しかし、いろいろな事情があって出席できない方もいらっしゃいます。ビデオで見るのもいいけれど、リアルタイムで見られるということはビデオとはまた違った感覚が見られるのではないでしょうか・・・?

○孫の花嫁姿、iPadで ヒルトン東京が式中継サービス(朝日新聞)
http://www.asahi.com/digital/av/TKY201012130232.html

○ヒルトンが結婚式やコンシェルジュでiPadを活用したサービス開始(日経新聞)
http://www.nikkei.com/tech/personal/article/g=96958A9C93819499E3E1E2E0948DE3E1E3E0E0E2E3E2E2E2E2E2E2E2;p=9694E0E7E2E6E0E2E3E2E2E0E2E2

ヒルトン:iPadで披露宴に参加「おうちde結婚式」 式場紹介にコンシェルジュサービスも(毎日新聞)
http://mainichi.jp/select/biz/bizbuz/news/20101213dog00m020038000c.html


さて、ipadつながりですが、今、賛否両論となりつつある電子教科書。
とかく言われているのが、「教科書を電子化すると、勉強しない子供たちが増える」とか、「学力低下の恐れ」・・・といった否定的な意見もあれば、
「紙の無駄づかいがなくなる」、「重たい教科書を持ち運びしなくていい」という電子化を肯定する意見もあるようです。

まぁ、両方とも言い分はわかりますし、とは言うものの実際に導入されないと見えてこない面があるのも事実あるわけですが、しかし、私自身はもっと深刻な問題がある・・・と感じています。

○ここにもiPadの衝撃、「電子教科書」が書店を殺す? (ダイヤモンド社)
http://diamond.jp/articles/-/8438

教科書というものは、出版社から直接、学校へ手渡させるわけではなく、
通常、「出版社→各都道府県の教科書供給所→指定の書店→学校→各々の生徒」という順番で教科書が手渡されます。(実際はもっと細かくさまざまな場所を経由して教科書は生徒の手に渡ります)

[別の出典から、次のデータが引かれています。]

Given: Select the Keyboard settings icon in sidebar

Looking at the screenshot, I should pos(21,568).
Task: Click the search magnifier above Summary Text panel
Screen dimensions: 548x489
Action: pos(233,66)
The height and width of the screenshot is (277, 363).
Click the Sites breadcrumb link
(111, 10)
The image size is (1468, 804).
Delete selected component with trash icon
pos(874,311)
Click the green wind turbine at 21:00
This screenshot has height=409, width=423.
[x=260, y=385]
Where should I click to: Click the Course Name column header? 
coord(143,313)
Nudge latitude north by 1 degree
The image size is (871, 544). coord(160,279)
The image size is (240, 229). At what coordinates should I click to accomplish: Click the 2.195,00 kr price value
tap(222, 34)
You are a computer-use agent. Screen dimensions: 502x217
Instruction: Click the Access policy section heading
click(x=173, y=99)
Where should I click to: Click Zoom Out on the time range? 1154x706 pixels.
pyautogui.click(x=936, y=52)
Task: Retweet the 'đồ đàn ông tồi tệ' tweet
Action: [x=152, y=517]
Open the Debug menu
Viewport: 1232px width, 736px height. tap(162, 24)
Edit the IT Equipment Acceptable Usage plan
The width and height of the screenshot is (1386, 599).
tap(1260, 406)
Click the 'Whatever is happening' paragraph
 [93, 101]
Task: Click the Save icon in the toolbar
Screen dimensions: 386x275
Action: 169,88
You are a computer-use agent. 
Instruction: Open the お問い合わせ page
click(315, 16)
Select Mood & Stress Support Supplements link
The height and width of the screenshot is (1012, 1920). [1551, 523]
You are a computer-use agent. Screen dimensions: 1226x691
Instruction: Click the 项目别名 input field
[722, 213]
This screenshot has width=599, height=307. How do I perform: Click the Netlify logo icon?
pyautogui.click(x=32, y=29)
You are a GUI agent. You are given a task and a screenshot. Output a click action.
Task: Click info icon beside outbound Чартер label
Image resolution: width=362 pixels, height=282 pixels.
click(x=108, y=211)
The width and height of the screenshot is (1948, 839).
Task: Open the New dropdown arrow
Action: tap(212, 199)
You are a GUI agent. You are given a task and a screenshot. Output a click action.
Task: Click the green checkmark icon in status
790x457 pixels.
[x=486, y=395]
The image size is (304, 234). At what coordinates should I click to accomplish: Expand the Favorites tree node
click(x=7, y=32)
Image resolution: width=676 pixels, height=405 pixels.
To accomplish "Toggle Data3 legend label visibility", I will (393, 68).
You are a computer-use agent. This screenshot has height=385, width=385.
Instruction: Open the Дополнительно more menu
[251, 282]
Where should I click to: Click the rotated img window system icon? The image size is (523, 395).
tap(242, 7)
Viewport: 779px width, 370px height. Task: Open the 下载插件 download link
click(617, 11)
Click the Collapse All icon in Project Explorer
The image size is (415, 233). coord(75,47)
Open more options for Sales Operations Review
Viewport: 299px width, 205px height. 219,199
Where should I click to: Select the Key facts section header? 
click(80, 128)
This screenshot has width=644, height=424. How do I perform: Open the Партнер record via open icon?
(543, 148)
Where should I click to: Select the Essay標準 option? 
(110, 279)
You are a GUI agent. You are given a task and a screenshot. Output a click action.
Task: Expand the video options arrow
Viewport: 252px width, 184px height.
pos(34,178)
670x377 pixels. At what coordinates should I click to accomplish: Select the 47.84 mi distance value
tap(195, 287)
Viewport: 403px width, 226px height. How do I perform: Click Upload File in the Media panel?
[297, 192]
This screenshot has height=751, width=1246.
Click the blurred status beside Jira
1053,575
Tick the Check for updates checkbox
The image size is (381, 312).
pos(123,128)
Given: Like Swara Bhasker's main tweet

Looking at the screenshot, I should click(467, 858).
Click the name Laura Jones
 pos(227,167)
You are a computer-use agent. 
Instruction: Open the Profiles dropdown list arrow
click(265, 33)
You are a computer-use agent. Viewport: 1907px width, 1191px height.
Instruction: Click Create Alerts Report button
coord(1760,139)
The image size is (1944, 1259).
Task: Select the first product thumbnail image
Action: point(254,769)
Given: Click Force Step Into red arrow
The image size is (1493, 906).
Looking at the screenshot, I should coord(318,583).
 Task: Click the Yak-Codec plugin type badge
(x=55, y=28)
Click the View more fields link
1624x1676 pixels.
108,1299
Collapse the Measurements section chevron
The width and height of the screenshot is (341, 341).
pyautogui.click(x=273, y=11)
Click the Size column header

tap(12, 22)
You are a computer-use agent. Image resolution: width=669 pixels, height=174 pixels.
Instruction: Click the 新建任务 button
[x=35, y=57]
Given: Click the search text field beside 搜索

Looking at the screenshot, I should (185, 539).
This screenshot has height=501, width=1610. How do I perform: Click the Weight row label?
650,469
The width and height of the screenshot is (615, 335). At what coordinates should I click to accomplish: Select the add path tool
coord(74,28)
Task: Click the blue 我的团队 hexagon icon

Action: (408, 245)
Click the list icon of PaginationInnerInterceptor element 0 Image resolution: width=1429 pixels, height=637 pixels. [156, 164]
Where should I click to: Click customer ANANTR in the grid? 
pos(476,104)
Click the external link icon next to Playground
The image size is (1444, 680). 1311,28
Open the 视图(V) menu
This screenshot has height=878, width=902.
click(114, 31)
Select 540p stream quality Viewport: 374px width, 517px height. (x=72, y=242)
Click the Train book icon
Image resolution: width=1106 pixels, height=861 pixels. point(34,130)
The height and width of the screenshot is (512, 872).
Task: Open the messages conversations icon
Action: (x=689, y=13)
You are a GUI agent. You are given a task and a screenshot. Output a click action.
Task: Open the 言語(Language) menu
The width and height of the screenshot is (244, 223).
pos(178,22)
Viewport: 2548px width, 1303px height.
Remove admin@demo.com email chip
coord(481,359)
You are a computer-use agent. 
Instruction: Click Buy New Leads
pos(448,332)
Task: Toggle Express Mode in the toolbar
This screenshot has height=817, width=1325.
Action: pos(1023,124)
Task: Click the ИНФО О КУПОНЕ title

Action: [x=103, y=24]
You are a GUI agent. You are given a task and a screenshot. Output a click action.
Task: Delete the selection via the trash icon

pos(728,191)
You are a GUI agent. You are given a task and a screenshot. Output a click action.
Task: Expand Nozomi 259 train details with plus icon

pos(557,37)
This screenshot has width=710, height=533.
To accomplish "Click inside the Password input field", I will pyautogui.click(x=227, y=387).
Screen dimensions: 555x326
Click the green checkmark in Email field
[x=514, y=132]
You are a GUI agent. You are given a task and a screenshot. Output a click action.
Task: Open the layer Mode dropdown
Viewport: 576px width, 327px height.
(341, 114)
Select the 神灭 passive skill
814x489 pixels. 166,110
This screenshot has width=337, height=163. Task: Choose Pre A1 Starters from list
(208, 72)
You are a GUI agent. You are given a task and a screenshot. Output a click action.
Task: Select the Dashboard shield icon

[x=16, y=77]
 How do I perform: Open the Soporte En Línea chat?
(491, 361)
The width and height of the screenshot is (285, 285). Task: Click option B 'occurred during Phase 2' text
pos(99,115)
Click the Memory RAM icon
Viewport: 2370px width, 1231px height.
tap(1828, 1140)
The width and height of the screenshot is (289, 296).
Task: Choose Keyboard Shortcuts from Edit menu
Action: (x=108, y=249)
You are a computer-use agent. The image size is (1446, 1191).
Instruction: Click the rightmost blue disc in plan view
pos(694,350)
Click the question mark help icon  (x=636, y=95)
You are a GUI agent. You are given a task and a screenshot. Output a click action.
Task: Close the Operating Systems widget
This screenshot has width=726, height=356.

上の情報サイトにもありましたが、 「不況や少子化の影響で、雑誌や一般書籍の売り上げが毎年落ち続けている。その中で、教科書販売が最後の砦となっている」・・・(中略)・・・経営をなんとか下支えしてきた教科書が一気に電子化された場合、中堅中小書店の息の根が止まる」(前出の東海地方の書店)という危機感が書店側に強い。という話ですが、
実は、私が学生だった10年前に教科書を取り扱う、教科書供給所でアルバイトをしていたことがあるのですが、すでにこの頃から業界内では教科書電子化の話はちらほら聞こえていて、さらにこれ以前に少子化の影響もあって学校自体の統廃合もあり、この時点でも中小規模の書店が相次いで廃業に至ることもありました。街に残っている書店を見渡すと、大都市のターミナル駅にある大型書店や、DVDや音楽CDの販売やレンタルを行っている複合型の書店などは残っているものの、これらの書店も今、書籍の電子化により、苦しい経営を強いられているといわれています。
このまま教科書が完全に電子化されれば、小規模な書店や、取次店としての教科書供給所の存在が危うくなることは間違いないだろうと思います。さらにこれら教科書を運搬する運送会社にも少なからず影響が出てくる恐れもあります。
率直にいうと、これらに携わってこられた方々の生活の糧となっている仕事を奪ってしまうことです。「こんなのは利権だ」とおっしゃる方もいるかもしれませんが、大儲けどころか前出の少子化の影響もあって小さな書店や教科書供給所はギリギリの経営を強いられています。

昨今、電子教科書の導入の是非を問うニュースやコラムを見かけますが、その一方で一番、割を食らってしまうのはこうした教科書を扱う業者ではないだろうか・・・と私自身は懸念しています。
言うまでもなく電子教科書を使って教える教師や、それを使って学ぶ子供たちのことも大事ですが、こういった部分に対して電子教科書を導入する前に検討をしていただけたら・・・と強く思います。